With clamour for action against the writer by the main opposition Bharatiya Janata Party (BJP), the decision now rests with the union government on whether it would press sedition charges against Roy and separatist Kashmir leader Syed Ali Shah Geelani for their remarks in a New Delhi seminar.
But on Tuesday, Union Law Minister Veerappa Moily told a news channel that the government is under no pressure to prosecute Arundhati Roy though her statement that Kashmir is not an “integral part” of India is unfortunate.
Roy in her statement said: “Anybody who cares to read the transcripts of my speeches will see that they were fundamentally a call for justice. I spoke about justice for the people of Kashmir who live under one of the most brutal military occupations in the world; for Kashmiri Pandits who live out the tragedy of having been driven out of their homeland; for Dalit soldiers killed in Kashmir whose graves I visited on garbage heaps in their villages in Cuddalore; for the Indian poor who pay the price of this occupation in material ways and who are now learning to live in the terror of what is becoming a police state.”
“Yesterday I traveled to Shopian, the apple-town in South Kashmir which had remained closed for 47 days last year in protest against the brutal rape and murder of Asiya and Nilofer, the young women whose bodies were found in a shallow stream near their homes and whose murderers have still not been brought to justice.
“I met Shakeel, who is Nilofer’s husband and Asiya’s brother. We sat in a circle of people crazed with grief and anger who had lost hope that they would ever get ‘insaf’—justice—from India, and now believed that Azadi—freedom— was their only hope.

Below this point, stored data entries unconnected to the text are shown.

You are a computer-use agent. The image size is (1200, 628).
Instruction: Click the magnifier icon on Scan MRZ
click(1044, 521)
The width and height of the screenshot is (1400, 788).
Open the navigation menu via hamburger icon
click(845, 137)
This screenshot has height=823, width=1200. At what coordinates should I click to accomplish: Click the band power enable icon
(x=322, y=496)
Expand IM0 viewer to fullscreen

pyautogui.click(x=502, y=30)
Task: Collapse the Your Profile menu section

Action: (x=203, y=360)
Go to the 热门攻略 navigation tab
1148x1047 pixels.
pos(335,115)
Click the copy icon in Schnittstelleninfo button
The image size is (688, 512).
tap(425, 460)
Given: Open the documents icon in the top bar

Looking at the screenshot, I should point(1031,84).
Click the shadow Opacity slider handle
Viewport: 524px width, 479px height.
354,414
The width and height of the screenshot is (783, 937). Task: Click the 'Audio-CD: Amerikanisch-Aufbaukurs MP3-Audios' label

“I met young stonepelters who had been shot through their eyes. I traveled with a young man who told me how three of his friends, teenagers in Anantnag district, had been taken into custody and had their finger-nails pulled out as punishment for throwing stones,” said Arundhati.
She said her remarks come from love and pride and defended her speech at the New Delhi seminar on “Azadi”.
“In the papers some have accused me of giving ‘hate-speeches’, of wanting India to break up. On the contrary, what I say comes from love and pride. It comes from not wanting people to be killed, raped, imprisoned or have their finger-nails pulled out in order to force them to say they are Indians,” she said.
“It comes from wanting to live in a society that is striving to be a just one. Pity the nation that has to silence its writers for speaking their minds. Pity the nation that needs to jail those who ask for justice, while communal killers, mass murderers, corporate scamsters, looters, rapists, and those who prey on the poorest of the poor, roam free,” she said.